* _Passage provided_:
_ _ _ _

- Urban Agriculture in Post-Industrial Landscape: A Case for Community-Generated Urban Design   click here to open paper content375 kb
by    Meenar, Mahbubur & Featherstone, Jeffrey & Cahn, Amy Laura | jeffrey.featherstone@temple.edu   click here to send an email to the auther(s) of this paper
Short Outline
This paper evaluates urban agriculture in three post-industrial U.S. cities (Cleveland, Detroit, and Philadelphia) as an example of community generated urban design.
Abstract
Since the mid-20th century many North American post-industrial inner cities have experienced a dramatic loss of population, community resources, and local economic growth while their metropolitan areas have continued to grow. These decaying cities are characterized by a high level of crime, substance abuse, unemployment, poverty, food insecurity, vacant land parcels, and urban blight. Many communities rely on urban agriculture (UA) as a mode to achieve not only food security and sustainability, but also community resilience and neighborhood development. While valuable, UA has been treated as a temporary and informal land use. Land tenure conflict often causes the untimely demise of many UA projects. In terms of urban design, UA projects in many cities have been developed as a “patchwork” without a physical connectivity to other gardens, open spaces, community infrastructure, and other built environment components. Within this context, this paper focuses on three post-industrial U.S. cities from three different states – Cleveland, Detroit, and Philadelphia. The UA practices in these cities vary in terms of their successes, struggles, and challenges. The paper discusses three particular aspects of UA in these cities: (i) UA as grassroots movement, anchor community institution, or social enterprise; (ii) UA as a community-generated urban form in post-industrial urban landscape, and (iii) UA as a planning process and policy problem or opportunity. In particular, the paper identifies UA as an intersection of community development, food systems planning, and land use planning; analyzes the role of city government and its policies and ordinances; and critically explains the issues and conflicts that exist among community activists, planners, and elected officials. The paper concludes with a discussion of the lessons learned from the practice of UA as ecological and cultural regeneration based on a notion of ‘post-growth’.

_ _ _ _

* _Record excerpts_:
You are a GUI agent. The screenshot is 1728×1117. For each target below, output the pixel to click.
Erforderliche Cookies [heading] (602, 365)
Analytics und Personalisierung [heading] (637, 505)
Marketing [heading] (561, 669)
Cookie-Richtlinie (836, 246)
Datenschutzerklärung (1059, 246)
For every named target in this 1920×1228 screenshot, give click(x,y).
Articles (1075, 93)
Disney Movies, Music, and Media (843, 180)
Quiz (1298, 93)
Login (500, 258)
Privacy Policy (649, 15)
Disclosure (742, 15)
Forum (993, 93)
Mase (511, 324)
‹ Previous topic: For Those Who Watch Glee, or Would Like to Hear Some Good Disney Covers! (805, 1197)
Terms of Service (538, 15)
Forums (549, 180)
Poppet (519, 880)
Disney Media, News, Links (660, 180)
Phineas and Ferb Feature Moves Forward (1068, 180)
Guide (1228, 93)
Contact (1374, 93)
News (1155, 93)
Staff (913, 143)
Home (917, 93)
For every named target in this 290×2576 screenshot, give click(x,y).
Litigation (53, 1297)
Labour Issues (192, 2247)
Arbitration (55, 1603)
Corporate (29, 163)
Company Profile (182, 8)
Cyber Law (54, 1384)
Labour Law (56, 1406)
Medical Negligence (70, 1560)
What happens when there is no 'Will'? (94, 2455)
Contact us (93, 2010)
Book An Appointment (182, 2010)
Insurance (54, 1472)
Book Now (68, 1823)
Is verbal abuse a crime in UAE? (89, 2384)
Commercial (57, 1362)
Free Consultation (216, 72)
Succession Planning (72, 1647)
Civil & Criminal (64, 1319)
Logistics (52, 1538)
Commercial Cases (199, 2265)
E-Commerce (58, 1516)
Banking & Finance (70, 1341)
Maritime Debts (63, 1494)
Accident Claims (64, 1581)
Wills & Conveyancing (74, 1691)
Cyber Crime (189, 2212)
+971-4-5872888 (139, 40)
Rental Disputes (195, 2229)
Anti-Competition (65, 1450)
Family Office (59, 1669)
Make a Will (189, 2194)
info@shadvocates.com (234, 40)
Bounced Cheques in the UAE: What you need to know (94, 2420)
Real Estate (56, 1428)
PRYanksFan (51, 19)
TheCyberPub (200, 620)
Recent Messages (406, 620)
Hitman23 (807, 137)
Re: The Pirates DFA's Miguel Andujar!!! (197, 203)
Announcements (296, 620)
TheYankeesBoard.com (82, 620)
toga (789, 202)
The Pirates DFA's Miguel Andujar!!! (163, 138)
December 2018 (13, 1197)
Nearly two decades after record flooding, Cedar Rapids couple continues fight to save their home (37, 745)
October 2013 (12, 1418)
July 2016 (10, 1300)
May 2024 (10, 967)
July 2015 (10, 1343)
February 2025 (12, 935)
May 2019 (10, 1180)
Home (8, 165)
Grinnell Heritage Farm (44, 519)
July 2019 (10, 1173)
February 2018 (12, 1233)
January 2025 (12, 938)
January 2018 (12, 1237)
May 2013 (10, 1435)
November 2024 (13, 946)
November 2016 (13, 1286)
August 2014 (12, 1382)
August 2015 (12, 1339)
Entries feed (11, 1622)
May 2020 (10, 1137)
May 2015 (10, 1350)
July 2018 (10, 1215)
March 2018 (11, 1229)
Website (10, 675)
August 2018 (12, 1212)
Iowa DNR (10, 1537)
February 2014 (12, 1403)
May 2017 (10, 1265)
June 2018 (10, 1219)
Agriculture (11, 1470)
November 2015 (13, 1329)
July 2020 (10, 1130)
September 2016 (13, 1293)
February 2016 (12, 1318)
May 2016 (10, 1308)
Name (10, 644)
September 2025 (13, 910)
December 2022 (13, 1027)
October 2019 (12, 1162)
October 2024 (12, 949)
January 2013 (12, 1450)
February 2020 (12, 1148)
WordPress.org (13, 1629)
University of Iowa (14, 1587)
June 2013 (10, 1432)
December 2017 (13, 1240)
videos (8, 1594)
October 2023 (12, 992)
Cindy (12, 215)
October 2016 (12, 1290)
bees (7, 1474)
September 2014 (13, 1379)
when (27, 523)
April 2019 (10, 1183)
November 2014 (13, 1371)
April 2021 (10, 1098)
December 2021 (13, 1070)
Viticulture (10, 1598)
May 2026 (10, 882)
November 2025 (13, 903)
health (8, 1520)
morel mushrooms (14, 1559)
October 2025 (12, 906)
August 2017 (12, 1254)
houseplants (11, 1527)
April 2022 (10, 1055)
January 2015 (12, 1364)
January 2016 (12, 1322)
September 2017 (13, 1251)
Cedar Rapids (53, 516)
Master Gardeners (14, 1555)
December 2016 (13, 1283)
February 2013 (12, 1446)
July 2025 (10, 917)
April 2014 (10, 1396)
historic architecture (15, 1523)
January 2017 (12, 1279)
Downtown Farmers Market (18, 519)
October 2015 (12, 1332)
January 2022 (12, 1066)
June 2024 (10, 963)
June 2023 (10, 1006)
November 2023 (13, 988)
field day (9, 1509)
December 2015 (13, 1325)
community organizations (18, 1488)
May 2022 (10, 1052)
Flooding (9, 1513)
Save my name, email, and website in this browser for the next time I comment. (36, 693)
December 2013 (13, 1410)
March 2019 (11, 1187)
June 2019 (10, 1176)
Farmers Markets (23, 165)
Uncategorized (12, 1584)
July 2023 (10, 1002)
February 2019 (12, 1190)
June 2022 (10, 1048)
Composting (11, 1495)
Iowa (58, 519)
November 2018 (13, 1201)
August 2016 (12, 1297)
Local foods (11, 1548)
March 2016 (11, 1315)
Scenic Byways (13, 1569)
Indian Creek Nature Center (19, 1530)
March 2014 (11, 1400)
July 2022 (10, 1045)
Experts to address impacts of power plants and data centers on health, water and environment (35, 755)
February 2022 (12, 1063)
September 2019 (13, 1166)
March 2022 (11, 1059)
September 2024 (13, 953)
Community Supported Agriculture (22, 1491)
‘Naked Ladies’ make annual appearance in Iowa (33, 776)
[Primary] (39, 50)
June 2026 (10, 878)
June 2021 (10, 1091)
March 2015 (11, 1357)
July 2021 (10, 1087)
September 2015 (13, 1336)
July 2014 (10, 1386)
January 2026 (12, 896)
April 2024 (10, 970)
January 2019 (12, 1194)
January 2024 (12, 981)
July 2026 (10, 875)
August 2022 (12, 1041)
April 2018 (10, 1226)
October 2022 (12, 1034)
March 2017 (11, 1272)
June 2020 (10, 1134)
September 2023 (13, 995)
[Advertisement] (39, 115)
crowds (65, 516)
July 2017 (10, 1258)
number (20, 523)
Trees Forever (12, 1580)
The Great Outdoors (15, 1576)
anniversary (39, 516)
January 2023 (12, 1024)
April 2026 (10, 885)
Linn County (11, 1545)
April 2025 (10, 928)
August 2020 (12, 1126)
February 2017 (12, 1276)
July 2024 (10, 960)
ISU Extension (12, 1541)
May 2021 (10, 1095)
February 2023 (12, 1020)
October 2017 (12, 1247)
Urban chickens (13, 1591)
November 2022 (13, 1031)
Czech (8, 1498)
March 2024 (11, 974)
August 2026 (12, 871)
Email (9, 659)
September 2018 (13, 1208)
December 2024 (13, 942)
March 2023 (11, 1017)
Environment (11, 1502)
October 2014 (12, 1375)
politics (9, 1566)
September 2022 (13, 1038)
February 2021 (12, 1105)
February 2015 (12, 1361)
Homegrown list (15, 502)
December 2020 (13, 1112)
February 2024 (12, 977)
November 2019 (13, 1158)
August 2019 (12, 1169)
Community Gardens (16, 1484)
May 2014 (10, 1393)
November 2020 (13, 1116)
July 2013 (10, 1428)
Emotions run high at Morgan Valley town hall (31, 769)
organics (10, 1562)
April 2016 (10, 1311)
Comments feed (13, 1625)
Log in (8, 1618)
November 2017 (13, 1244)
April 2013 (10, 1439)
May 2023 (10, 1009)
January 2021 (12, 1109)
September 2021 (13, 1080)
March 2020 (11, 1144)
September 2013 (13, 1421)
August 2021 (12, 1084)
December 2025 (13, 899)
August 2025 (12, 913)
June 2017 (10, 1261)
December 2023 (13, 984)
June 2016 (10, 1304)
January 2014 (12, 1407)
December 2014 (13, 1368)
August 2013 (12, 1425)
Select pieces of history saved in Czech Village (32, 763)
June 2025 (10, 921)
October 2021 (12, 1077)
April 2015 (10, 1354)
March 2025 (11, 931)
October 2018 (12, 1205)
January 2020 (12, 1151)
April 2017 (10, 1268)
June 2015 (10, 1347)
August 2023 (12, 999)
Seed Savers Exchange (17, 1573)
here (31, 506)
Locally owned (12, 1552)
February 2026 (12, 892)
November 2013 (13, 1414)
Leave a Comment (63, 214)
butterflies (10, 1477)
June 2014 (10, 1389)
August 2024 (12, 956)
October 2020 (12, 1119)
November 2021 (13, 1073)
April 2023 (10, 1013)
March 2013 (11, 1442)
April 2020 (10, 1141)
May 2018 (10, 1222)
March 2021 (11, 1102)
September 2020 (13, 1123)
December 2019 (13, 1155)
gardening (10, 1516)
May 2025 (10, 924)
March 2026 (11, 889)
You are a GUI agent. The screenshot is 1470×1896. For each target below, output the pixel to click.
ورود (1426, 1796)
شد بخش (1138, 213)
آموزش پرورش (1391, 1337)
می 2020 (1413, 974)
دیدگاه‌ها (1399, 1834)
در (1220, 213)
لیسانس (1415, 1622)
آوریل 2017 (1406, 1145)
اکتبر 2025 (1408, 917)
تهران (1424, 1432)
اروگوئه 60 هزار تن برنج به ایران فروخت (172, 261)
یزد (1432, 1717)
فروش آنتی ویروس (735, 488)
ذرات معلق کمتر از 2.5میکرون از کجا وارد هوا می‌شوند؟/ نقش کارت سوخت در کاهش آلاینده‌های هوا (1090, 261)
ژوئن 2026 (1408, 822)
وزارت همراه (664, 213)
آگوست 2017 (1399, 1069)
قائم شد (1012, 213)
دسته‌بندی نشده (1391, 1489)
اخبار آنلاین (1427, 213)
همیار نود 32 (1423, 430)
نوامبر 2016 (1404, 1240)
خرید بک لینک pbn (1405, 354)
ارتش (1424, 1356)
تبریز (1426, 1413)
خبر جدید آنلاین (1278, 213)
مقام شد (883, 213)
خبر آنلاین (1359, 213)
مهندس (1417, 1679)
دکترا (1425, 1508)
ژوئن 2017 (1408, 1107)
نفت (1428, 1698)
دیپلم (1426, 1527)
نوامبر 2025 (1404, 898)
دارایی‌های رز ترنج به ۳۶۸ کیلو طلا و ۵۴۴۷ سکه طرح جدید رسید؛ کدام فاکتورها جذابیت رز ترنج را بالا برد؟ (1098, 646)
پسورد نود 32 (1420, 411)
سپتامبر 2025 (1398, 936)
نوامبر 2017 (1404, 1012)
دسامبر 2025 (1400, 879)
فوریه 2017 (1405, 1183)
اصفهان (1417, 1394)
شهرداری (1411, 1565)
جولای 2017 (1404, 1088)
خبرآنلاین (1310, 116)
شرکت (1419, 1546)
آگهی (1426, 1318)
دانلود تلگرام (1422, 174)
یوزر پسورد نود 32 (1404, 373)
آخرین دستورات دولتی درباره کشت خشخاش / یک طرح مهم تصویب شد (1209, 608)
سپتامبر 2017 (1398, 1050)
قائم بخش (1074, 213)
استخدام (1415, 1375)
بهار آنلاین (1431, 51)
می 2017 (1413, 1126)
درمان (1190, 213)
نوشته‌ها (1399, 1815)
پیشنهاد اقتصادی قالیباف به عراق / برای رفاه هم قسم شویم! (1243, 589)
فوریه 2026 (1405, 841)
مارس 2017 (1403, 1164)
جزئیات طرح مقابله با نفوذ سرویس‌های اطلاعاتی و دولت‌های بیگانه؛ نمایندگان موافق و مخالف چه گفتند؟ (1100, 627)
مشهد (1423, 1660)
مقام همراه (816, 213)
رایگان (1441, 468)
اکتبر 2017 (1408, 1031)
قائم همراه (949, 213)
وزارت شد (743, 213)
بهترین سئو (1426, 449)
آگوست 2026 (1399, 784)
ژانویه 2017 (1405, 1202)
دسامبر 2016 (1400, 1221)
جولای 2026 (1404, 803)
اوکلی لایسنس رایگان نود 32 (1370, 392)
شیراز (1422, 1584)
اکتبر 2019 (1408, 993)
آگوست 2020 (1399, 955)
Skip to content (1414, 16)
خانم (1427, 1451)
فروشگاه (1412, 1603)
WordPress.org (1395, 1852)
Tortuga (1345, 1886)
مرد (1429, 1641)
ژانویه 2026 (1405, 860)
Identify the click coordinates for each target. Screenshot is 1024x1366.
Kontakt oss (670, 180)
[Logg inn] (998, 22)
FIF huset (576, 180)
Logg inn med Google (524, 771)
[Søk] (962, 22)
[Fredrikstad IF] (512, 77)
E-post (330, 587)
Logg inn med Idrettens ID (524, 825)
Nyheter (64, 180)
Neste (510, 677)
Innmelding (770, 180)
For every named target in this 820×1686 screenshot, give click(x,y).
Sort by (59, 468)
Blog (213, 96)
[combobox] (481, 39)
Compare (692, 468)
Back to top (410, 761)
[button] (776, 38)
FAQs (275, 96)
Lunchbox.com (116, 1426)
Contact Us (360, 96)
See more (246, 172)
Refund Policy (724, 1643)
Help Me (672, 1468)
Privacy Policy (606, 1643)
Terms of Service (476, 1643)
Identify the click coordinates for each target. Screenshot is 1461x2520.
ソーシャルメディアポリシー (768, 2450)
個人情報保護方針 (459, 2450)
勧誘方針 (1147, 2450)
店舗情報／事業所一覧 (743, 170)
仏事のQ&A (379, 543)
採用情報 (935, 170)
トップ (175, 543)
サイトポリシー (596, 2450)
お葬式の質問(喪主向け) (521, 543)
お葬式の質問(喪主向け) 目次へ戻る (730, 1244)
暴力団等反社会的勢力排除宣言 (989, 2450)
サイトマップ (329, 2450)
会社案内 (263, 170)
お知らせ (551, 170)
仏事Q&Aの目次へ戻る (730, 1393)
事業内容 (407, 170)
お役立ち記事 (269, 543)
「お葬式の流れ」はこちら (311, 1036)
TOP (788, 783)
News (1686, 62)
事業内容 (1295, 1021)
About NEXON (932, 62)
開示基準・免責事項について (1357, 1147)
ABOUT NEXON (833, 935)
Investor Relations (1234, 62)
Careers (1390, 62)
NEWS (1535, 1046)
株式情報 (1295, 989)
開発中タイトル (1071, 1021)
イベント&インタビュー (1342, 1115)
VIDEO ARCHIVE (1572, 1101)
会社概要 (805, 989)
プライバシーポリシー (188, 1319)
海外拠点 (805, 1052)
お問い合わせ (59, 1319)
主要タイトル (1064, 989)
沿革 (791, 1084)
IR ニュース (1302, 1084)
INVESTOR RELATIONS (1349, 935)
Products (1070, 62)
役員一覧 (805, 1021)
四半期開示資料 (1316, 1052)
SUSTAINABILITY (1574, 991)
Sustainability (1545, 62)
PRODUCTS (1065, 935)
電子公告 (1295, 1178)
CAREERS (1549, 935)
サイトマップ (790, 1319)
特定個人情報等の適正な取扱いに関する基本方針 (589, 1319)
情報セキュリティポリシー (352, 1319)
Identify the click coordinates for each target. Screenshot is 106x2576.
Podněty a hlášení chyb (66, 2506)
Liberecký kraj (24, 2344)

_ _ _ _

Copy everything from "- Urban Agriculture" down to "generated urban design." in the urban agriculture paper listing above, word for word.

- Urban Agriculture in Post-Industrial Landscape: A Case for Community-Generated Urban Design   click here to open paper content375 kb
by    Meenar, Mahbubur & Featherstone, Jeffrey & Cahn, Amy Laura | jeffrey.featherstone@temple.edu   click here to send an email to the auther(s) of this paper
Short Outline
This paper evaluates urban agriculture in three post-industrial U.S. cities (Cleveland, Detroit, and Philadelphia) as an example of community generated urban design.